Opposing Ventral Striatal Medium Spiny Neuron Activities Shaped by Striatal Parvalbumin-Expressing Interneurons during Goal-Directed Behaviors
Keitaro Yoshida,
Iku Tsutsui-Kimura,
Anna Kono,
Akihiro Yamanaka,
Kenta Kobayashi,
Masahiko Watanabe,
Masaru Mimura,
Kenji F. Tanaka
Affiliations
Keitaro Yoshida
Department of Neuropsychiatry, Keio University School of Medicine, 35 Shinanomachi, Shinjuku-ku, Tokyo 160-8582, Japan
Iku Tsutsui-Kimura
Department of Neuropsychiatry, Keio University School of Medicine, 35 Shinanomachi, Shinjuku-ku, Tokyo 160-8582, Japan; Center for Brain Science, Department of Molecular and Cellular Biology, Harvard University, 16 Divinity Avenue, Cambridge, MA 02138, USA
Anna Kono
Department of Neuropsychiatry, Keio University School of Medicine, 35 Shinanomachi, Shinjuku-ku, Tokyo 160-8582, Japan
Akihiro Yamanaka
Department of Neuroscience II, Research Institute of Environmental Medicine, Nagoya University, Furo-cho, Chikusa-ku, Nagoya, Aichi 464-8601, Japan
Kenta Kobayashi
Section of Viral Vector Development, National Institute for Physiological Sciences, 35 Nishigonaka Myodaiji, Okazaki, Aichi 444-8585, Japan
Masahiko Watanabe
Department of Anatomy and Embryology, University of Hokkaido, 15 Kita,7 Nishi, Kita-ku, Sapporo, Hokkaido 060-8638, Japan
Masaru Mimura
Department of Neuropsychiatry, Keio University School of Medicine, 35 Shinanomachi, Shinjuku-ku, Tokyo 160-8582, Japan
Kenji F. Tanaka
Department of Neuropsychiatry, Keio University School of Medicine, 35 Shinanomachi, Shinjuku-ku, Tokyo 160-8582, Japan; Corresponding author
Summary: Medium spiny neurons (MSNs) of mice show opposing activities upon the initiation of a food-seeking lever press task.
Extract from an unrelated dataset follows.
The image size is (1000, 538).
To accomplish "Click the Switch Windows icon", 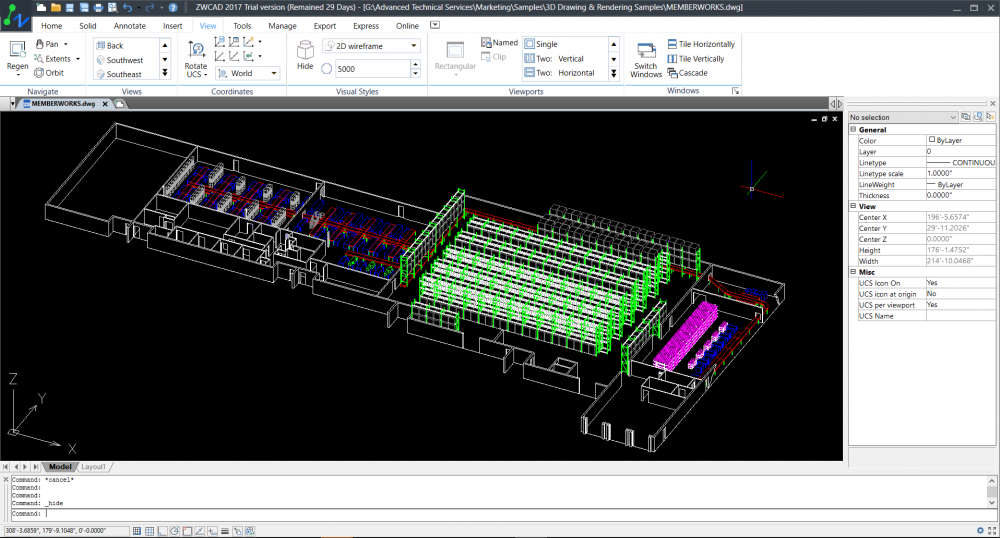I will tap(646, 49).
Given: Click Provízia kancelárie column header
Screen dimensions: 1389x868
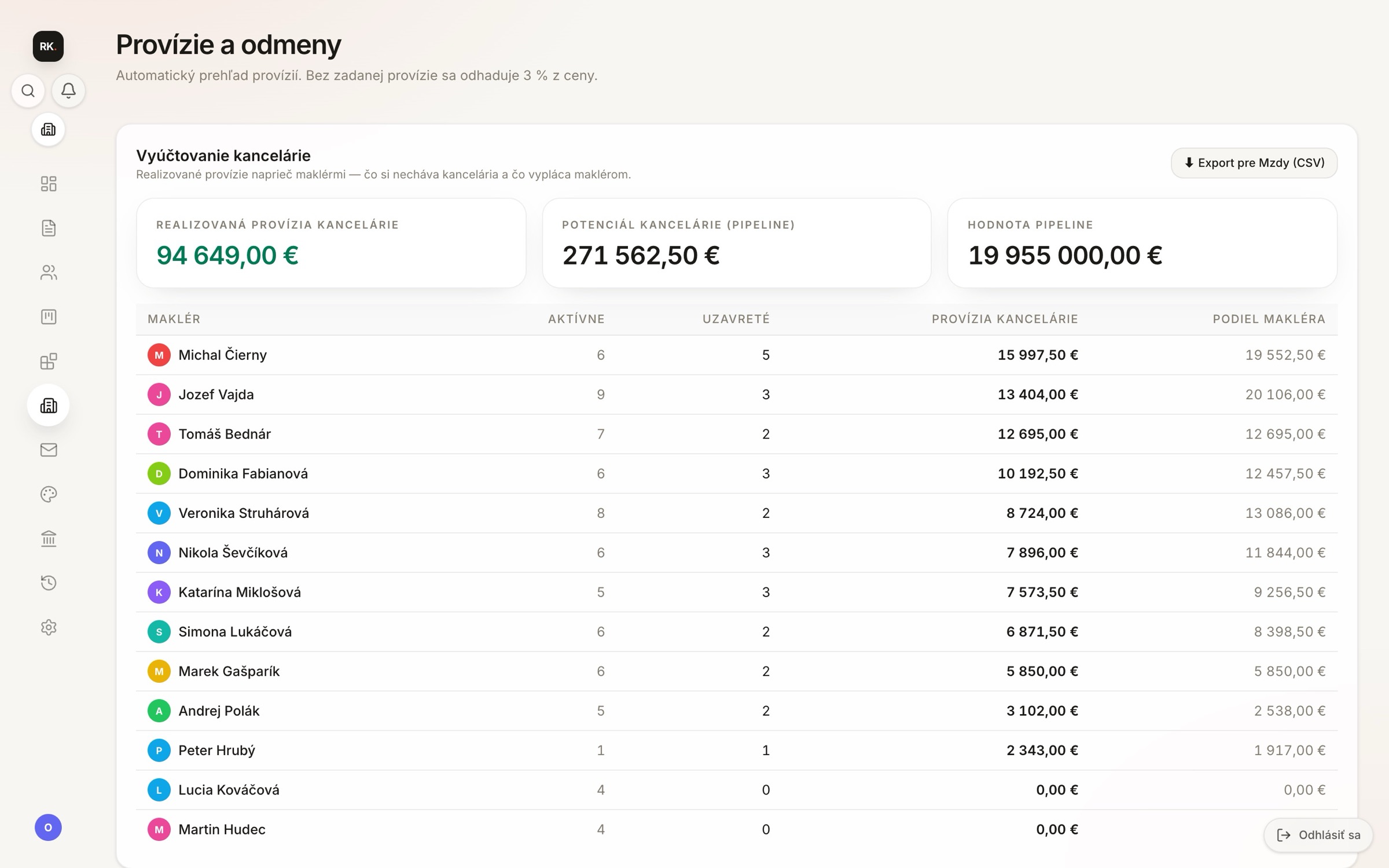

Ventromedial striatal (VMS)-MSNs are inhibited but ventrolateral striatal (VLS)-MSNs are activated; these activities mediate action selection and action initiation, respectively. To understand what input shapes the opposing MSN activities, here, we monitor cortical input activities at the cell population level and artificially reverse them. We demonstrate that the ventral hippocampus (vHP) and the insular cortex (IC) are major inputs to the VMS and VLS, both projections show silencing at the trial start time, and the vHP-VMS and IC-VLS pathways form functionally coupled input-output units during the task. Of note, the upstream IC silencing is converted to the downstream VLS-MSN activation. We find biased localization of striatal parvalbumin-expressing interneurons (PV INs) and verify PV IN-dependent feedforward architecture in the VLS. Our results reveal a distinct mode of cortico-striatal signal conveyance via feedforward disinhibition in behaving animals.